#### Short problem
Reproduce, word for word, the stretch of the confidence interval excerpt from "The critical value is the" through "above given equation.".

#### Page excerpt
———
We are required to find out confidence interval. We will calculate the confidence interval using the four steps mentioned above.

- We have identified the mean sample statistic as 180 pounds for the sample statistic.
- The confidence level selected for this case is 95%.
- The margin of error is calculated using the standard error of the mean as follows:

Standard error (SE) = s / sqrt (n) = 30 / sqrt (1000)

= 0.95

The critical value is a factor which is used to compute the margin of error here. The t score (t*) is calculated as follows:

Alpha (α): α = 1 – (confidence level / 100) = 0.05

Critical probability (p*): p* = 1 – α/2 = 1 – 0.05/2 = 0.975

Degrees of freedom (df): df = n – 1 = 1000 – 1 = 999

The critical value is the t statistics with 999 degrees of freedom and a 0.975 cumulative frequency. Using the t distribution calculator, the critical value comes out 1.96.

The margin of error is computed using the above given equation.

**Margin of error = Critical value * Standard deviation of statistic**

= 1.96 * 0.95

= 1.86

The confidence interval is specified by **sample statistic + margin of error**. Here, the uncertainty is denoted by the confidence level. We have already chosen the confidence interval of 95% which is 180 + 1.86.

## Meaning of Confidence

The confidence level is the **probability that the targeted interval actually contains the target quantity**. In case we refer to 95% confidence interval, it does not refer to 95% chance that the interval contains ƥ. The population proportion is either inside an interval or outside of it. The population proportion is a fixed quantity. If we show a confidence interval of 95%, it refers that 95% of samples in the population produce the true proportion.

It can also be stated like this: “We are 95% confident that the true proportion lies in the interval from which samples have been selected”. Here, the uncertainty refers to the probability that the selected sample belongs to the 95% of the samples of chosen interval and to the 5% that does not relate to the confidence interval.

## Margin of Error

The **margin of error **is the range of values below and above the sample statistic in a confidence interval. It represents the **amount of sampling error in a survey result**. The margin of error and confidence intervals are directly proportional to each other. If the margin of error is higher, the confidence on the sampling results is higher to show that it is close to true figures.
———
#### Dataset extract

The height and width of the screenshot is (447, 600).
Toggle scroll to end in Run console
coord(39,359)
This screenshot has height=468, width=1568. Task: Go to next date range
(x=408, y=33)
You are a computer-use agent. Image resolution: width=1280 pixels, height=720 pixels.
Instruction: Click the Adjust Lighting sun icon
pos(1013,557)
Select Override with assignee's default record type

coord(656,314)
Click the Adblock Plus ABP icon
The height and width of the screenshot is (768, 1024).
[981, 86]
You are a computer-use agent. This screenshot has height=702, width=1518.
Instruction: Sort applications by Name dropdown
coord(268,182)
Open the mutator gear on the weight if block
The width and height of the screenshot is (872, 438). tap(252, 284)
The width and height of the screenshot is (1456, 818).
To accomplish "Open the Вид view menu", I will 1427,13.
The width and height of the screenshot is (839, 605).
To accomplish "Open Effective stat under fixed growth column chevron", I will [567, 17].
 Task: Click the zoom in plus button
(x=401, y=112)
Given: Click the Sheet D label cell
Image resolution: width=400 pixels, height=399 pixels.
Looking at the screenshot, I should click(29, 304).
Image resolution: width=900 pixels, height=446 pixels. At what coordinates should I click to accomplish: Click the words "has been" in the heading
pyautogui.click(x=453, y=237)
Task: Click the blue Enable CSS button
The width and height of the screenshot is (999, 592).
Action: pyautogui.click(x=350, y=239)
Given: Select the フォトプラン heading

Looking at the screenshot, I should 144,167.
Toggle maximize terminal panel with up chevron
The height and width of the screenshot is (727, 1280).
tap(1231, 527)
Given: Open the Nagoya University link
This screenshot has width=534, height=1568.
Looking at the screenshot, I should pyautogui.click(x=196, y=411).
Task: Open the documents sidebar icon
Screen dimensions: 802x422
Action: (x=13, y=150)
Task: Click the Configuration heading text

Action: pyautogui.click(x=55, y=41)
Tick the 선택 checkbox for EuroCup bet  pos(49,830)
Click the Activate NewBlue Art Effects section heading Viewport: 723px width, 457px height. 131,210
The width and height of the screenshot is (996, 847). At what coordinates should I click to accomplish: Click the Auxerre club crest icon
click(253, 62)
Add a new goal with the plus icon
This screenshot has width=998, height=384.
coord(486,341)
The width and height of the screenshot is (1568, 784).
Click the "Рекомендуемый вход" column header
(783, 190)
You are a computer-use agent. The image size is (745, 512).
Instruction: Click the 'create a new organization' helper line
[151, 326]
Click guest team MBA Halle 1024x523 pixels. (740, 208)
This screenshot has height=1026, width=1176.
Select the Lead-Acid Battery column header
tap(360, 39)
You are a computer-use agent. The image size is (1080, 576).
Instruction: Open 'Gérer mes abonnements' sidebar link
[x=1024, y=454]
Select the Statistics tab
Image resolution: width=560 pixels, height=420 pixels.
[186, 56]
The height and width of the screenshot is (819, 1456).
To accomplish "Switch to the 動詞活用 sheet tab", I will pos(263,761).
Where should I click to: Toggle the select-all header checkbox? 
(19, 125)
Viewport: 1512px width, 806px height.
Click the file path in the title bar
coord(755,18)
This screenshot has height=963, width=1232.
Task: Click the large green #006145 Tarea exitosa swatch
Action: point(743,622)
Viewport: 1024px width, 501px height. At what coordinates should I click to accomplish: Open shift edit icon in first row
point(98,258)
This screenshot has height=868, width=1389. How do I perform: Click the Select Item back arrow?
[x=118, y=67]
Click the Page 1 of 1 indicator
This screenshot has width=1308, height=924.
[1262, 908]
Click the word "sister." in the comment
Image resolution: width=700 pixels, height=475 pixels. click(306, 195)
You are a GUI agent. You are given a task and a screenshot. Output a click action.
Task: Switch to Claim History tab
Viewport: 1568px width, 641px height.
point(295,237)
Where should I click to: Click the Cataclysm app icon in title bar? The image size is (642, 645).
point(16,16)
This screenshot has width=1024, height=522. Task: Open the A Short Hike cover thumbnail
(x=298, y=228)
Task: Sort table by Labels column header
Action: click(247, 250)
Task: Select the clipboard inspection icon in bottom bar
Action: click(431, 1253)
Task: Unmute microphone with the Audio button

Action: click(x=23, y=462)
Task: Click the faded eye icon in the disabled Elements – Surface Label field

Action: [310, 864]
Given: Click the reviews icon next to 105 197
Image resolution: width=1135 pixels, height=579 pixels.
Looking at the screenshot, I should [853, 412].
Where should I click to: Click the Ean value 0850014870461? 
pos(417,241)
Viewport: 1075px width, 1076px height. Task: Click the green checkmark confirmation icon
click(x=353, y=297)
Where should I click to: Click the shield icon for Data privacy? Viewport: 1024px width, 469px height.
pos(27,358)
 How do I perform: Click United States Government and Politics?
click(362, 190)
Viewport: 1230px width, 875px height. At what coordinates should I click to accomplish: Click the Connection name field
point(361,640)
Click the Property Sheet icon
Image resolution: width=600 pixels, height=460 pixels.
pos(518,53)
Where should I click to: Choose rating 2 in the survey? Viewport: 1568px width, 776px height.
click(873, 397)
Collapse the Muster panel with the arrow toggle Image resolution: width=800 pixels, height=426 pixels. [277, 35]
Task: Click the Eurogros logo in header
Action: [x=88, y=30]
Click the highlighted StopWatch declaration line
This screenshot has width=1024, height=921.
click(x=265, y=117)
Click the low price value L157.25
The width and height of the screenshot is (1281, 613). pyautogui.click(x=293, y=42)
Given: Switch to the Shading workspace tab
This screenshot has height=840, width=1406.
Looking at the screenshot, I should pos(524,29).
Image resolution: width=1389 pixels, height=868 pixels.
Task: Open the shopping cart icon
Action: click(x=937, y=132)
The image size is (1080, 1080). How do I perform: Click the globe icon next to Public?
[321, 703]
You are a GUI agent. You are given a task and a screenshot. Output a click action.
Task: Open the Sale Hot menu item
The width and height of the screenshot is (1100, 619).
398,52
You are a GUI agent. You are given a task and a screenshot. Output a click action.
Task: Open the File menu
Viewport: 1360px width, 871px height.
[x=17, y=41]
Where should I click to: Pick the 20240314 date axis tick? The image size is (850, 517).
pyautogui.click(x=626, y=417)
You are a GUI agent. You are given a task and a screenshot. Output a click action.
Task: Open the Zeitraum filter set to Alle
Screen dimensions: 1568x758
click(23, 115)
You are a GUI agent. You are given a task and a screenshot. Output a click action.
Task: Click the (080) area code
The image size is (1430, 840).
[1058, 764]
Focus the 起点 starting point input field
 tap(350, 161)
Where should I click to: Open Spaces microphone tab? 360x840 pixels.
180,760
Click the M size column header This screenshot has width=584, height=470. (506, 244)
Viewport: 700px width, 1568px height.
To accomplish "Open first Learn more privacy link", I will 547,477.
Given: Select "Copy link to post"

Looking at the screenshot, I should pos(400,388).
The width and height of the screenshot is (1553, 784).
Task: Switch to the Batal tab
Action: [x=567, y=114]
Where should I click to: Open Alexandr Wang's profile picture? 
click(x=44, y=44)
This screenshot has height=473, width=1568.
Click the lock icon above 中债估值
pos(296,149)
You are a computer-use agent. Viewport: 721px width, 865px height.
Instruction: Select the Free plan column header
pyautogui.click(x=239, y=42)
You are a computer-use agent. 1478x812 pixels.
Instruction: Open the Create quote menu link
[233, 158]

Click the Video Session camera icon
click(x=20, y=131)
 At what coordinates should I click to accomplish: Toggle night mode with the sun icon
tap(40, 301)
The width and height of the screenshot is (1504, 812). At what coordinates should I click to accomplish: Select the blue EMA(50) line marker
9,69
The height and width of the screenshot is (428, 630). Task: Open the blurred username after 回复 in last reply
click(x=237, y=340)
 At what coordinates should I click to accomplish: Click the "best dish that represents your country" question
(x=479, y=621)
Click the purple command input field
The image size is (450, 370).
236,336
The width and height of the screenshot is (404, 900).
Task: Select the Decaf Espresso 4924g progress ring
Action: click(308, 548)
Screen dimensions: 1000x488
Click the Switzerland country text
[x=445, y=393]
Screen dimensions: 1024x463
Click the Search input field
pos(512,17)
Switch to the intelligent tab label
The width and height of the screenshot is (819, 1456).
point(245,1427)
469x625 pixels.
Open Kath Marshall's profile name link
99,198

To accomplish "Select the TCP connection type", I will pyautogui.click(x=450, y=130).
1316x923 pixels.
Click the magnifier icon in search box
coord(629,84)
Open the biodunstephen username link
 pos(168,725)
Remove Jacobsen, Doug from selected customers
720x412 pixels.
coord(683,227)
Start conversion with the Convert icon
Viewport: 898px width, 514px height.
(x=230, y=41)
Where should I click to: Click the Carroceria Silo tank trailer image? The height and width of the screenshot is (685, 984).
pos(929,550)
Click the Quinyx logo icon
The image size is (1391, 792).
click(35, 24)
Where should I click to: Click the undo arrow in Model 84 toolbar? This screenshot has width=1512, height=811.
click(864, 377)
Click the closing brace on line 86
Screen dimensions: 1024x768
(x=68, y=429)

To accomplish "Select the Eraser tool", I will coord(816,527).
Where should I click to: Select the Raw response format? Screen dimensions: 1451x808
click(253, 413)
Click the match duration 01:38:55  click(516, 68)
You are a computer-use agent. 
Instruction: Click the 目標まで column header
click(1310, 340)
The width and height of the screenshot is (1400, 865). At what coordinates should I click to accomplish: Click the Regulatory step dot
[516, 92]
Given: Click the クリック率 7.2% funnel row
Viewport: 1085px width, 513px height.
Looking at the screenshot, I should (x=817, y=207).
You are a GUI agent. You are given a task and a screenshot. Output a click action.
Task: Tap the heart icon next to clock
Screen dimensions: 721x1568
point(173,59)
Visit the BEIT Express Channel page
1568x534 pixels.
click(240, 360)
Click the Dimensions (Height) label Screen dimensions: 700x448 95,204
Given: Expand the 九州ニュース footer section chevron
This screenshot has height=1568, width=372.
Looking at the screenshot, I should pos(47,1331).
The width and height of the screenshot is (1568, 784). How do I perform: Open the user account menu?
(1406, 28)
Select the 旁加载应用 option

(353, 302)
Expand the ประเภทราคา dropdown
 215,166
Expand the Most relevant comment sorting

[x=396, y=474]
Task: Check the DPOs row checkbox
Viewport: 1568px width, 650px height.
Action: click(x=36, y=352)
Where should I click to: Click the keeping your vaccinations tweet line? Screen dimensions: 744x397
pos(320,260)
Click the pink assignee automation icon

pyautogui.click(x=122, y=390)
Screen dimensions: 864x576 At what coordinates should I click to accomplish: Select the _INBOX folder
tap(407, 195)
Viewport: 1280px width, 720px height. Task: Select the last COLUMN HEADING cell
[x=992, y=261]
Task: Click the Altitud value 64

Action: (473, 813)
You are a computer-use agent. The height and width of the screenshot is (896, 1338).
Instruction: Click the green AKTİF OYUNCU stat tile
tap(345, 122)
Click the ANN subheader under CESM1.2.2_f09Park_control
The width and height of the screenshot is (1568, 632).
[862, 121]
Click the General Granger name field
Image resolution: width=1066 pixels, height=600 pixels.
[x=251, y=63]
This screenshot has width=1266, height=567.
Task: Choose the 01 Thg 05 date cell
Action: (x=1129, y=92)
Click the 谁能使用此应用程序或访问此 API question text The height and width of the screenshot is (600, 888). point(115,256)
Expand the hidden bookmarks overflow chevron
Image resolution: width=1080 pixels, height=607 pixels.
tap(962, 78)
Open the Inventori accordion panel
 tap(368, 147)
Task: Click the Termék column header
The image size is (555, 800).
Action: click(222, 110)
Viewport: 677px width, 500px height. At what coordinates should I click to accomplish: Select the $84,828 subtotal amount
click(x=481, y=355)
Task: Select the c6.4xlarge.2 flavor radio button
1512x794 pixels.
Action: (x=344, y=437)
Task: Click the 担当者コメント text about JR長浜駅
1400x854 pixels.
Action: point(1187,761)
———
#### The response
The critical value is the t statistics with 999 degrees of freedom and a 0.975 cumulative frequency. Using the t distribution calculator, the critical value comes out 1.96.

The margin of error is computed using the above given equation.